Ma détresse est grande. Bien que par ma foi je continue de percevoir le Divin au travers de mes prières, je me trouve seul avec moi-même, le livre auquel je me référais ayant été remis en question. Je ne doute pas que cette question ait été posée avant moi, mais j'espère néanmoins que vos lumières sauront dissipés le nuage de doutes qui planent au-dessus de ma tête.

En vous remerciant du travail considérable auquel vous vous adonnez, il faut l'avouer, avec grande science, acceptez, je vous prie, mes sentiments distingués.
F.D.

Jacques Kohn z''l
Dimanche 13 juillet 2008 - 02:18

L’interdiction de l’homosexualité masculine qui a été formulée dans Lévitique 18, 22 et dans Lévitique 20, 13, et celle de l’homosexualité féminine qu’en ont déduite les rabbins, sont parmi les corollaires de l’interdiction des pratiques sexuelles en honneur en Egypte (Lévitique 18, 3).

Parmi les raisons de cette interdiction, on peut citer ce qu’en a écrit rabbi Moché Feinstein (Igueroth Moché Ora‘h ‘hayyim 4, 115) : Les pulsions humaines sont nécessaires, mais elles doivent être maîtrisées. Etant donné que les pulsions homosexuelles sont dépourvues de tout but et de toute finalité, elles ne peuvent pas être tenues pour des pulsions légitimes. C’est pourquoi, estime-t-il, la véritable motivation du comportement homosexuel ne peut être qu’un acte de rébellion contre Hachem, un désir de transgresser un interdit, accompagné parfois de la volonté inavouée de se mutiner contre Lui.

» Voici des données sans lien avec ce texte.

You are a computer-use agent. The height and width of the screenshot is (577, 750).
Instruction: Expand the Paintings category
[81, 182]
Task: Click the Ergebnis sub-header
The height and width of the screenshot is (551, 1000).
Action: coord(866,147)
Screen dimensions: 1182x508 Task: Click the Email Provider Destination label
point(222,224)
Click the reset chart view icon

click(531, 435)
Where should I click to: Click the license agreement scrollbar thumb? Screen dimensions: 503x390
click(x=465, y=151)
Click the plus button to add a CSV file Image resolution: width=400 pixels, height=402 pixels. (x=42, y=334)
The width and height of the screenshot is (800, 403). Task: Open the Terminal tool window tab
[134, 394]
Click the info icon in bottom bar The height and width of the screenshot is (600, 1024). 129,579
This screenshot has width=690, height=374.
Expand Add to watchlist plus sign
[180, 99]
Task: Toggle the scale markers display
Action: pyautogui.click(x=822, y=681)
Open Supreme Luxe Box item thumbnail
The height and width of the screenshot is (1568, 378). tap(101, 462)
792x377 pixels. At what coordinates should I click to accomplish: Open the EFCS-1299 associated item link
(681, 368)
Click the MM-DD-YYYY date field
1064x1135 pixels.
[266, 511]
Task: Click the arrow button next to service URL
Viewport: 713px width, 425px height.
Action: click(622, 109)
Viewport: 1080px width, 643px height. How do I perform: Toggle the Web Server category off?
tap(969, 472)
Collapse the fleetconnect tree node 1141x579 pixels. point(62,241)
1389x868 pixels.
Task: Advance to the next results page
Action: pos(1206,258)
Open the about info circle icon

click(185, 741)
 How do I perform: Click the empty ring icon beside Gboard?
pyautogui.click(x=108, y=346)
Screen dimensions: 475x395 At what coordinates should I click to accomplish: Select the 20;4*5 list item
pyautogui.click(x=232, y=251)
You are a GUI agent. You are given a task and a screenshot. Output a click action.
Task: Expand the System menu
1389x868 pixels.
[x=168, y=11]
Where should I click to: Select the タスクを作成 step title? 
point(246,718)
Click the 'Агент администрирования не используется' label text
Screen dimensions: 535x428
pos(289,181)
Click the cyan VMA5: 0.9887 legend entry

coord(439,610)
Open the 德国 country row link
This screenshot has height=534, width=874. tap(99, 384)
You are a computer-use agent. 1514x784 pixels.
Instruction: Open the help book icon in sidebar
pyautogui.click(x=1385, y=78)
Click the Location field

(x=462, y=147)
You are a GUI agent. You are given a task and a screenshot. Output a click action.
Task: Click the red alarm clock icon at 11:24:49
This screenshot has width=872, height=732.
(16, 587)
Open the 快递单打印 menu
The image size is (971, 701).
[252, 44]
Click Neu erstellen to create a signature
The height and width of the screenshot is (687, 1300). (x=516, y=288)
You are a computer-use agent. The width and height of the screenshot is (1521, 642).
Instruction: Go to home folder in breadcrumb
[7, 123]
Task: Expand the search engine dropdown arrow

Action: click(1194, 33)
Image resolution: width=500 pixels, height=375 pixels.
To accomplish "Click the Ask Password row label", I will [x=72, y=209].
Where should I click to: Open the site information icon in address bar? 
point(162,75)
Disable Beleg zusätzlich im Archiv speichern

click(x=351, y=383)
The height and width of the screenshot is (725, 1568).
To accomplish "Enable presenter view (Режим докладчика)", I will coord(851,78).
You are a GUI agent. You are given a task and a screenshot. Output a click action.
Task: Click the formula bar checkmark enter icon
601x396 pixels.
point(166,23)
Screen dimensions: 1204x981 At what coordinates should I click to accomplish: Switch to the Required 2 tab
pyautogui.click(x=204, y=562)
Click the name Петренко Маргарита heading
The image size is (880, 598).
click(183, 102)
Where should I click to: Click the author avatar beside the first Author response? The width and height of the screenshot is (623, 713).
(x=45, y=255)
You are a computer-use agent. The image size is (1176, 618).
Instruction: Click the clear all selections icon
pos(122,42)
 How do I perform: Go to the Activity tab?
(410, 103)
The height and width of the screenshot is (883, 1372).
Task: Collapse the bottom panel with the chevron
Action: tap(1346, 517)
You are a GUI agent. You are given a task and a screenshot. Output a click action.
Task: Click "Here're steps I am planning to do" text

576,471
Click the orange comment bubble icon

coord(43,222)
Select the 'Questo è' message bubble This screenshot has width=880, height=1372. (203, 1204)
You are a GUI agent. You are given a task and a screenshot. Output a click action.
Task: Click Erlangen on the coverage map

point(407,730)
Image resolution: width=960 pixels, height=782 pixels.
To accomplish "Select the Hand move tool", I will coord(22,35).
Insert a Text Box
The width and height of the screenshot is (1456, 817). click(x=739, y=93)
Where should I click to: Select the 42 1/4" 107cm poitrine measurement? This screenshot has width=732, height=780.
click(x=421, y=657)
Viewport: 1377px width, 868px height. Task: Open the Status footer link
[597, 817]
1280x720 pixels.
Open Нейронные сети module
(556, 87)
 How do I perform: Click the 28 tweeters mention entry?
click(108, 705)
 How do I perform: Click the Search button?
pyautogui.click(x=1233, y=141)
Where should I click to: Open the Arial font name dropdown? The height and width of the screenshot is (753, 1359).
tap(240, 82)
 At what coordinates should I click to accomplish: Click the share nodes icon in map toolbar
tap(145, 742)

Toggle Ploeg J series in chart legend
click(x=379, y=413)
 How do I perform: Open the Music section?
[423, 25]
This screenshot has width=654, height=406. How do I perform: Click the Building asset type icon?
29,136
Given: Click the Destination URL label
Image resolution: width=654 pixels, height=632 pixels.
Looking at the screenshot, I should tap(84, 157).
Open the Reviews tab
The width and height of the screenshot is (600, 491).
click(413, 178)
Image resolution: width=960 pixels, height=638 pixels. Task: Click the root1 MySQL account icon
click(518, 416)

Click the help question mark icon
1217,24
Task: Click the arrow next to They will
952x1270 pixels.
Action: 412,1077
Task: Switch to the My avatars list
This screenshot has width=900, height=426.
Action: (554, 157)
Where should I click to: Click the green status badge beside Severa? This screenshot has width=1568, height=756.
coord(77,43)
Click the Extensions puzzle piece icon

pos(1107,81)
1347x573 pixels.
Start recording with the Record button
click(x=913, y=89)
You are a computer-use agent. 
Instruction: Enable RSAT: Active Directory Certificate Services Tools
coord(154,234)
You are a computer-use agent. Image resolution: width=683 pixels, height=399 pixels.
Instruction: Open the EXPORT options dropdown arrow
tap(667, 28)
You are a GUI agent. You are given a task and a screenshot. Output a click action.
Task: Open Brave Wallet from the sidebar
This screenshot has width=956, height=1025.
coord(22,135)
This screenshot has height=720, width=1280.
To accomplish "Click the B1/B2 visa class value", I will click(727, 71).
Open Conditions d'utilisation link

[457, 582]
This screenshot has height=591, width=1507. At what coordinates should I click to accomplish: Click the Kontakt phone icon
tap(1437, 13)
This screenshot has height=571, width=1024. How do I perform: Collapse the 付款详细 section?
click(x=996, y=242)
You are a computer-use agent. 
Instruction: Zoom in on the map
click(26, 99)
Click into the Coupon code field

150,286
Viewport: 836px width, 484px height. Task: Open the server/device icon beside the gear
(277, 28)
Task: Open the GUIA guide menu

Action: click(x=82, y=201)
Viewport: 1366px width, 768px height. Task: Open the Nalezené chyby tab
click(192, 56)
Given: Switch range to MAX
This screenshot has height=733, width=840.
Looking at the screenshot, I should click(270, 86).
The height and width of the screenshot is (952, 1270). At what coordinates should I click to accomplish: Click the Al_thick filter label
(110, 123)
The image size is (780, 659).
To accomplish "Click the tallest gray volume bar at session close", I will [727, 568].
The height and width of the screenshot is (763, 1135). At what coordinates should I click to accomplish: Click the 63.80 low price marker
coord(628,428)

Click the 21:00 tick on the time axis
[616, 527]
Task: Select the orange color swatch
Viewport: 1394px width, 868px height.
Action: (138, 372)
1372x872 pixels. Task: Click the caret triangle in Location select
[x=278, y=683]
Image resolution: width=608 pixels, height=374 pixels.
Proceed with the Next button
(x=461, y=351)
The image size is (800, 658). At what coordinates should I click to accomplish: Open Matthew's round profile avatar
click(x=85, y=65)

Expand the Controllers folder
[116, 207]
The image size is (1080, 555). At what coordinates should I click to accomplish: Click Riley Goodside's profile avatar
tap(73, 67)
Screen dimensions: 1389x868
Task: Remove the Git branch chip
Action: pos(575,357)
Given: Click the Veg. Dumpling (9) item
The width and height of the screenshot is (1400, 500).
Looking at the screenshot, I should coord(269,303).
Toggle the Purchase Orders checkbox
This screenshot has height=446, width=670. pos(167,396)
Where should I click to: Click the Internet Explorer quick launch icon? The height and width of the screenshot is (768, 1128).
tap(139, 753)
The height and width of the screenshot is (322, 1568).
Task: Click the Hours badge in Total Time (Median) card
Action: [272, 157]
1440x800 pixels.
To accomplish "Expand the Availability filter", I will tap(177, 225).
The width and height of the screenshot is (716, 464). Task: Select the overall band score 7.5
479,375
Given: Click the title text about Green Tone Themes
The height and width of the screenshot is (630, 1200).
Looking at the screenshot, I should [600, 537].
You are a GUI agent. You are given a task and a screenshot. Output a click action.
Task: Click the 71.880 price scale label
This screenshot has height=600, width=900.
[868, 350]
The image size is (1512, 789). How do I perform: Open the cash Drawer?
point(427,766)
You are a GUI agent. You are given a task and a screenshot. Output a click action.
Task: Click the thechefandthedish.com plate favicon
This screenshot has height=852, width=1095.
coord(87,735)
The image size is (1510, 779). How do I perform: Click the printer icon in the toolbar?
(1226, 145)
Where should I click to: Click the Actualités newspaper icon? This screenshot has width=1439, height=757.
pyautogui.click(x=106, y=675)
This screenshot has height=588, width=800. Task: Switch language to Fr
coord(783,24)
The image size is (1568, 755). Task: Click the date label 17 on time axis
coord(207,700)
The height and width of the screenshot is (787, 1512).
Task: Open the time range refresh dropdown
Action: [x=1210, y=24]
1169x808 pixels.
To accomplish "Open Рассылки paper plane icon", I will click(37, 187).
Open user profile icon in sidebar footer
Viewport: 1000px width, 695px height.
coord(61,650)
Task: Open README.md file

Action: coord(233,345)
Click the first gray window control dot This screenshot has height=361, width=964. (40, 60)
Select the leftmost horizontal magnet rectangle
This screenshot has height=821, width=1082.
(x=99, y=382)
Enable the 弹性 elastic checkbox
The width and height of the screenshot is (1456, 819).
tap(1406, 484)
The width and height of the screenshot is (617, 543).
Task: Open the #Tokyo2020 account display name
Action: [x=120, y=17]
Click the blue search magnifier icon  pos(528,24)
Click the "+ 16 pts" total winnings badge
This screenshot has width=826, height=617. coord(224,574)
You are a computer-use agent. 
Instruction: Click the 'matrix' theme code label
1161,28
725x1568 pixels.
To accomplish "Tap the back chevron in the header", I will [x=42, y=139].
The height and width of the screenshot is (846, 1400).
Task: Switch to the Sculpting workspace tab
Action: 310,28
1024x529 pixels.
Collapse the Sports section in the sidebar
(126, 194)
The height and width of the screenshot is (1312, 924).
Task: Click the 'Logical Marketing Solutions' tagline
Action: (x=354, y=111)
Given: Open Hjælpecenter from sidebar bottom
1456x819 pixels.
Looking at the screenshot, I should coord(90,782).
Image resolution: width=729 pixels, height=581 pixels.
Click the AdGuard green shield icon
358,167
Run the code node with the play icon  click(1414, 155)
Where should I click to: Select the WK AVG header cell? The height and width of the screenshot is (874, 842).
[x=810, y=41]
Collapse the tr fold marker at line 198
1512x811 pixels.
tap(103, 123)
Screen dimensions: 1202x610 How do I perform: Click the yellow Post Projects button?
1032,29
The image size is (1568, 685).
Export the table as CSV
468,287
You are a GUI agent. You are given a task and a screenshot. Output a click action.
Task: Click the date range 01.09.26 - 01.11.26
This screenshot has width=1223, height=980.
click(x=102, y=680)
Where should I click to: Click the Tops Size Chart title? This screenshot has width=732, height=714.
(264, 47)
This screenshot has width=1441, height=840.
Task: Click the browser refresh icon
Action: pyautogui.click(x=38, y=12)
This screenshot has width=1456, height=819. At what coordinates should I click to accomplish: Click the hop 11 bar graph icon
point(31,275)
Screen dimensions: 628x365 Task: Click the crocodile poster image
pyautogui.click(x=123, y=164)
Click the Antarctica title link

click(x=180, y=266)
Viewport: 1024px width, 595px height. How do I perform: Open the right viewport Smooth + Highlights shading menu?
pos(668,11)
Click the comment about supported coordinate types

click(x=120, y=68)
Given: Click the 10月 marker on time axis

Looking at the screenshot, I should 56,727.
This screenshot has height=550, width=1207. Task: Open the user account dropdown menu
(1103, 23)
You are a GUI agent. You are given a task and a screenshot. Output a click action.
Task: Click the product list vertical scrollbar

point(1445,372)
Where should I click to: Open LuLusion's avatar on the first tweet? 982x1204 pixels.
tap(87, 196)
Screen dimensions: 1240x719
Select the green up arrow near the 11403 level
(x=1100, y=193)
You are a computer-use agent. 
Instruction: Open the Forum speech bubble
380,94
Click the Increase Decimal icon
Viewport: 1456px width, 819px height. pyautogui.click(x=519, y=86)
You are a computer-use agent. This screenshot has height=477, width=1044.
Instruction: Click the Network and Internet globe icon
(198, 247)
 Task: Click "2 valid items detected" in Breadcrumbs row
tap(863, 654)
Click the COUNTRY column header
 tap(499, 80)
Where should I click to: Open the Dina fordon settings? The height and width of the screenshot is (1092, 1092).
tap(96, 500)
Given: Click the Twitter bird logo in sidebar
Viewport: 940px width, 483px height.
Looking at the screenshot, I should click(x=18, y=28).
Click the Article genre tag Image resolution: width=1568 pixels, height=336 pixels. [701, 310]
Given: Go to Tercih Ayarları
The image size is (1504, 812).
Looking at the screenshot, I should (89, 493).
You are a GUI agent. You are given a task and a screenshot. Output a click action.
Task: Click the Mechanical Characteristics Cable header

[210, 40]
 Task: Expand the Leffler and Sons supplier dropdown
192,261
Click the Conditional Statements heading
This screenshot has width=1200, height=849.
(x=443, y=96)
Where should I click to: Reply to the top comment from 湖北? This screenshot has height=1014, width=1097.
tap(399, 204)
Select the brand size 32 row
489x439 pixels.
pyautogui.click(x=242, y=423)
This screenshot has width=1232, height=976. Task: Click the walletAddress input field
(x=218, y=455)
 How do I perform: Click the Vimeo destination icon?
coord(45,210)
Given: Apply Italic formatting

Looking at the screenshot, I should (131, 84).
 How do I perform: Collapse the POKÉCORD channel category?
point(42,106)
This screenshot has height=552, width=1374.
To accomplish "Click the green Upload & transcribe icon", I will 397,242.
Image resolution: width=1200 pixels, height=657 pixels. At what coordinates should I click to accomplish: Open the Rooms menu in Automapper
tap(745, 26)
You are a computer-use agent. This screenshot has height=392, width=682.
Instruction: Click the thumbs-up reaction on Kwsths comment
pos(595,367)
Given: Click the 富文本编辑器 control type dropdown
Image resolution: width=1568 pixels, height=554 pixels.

Le judaïsme, a écrit Immanuel Jakobovits, grand rabbin du Royaume-Uni, n’accepte pas l’idée selon laquelle l’homosexualité doit être considérée uniquement comme une maladie ou comme un comportement moralement neutre. Aucune éthique hédonique, même si on l’appelle « amour », ne peut justifier l’homosexualité, pas plus qu’elle ne peut absoudre l’adultère ou l’inceste, qui prétendent eux aussi se placer sous le signe de l’amour et du consentement mutuel.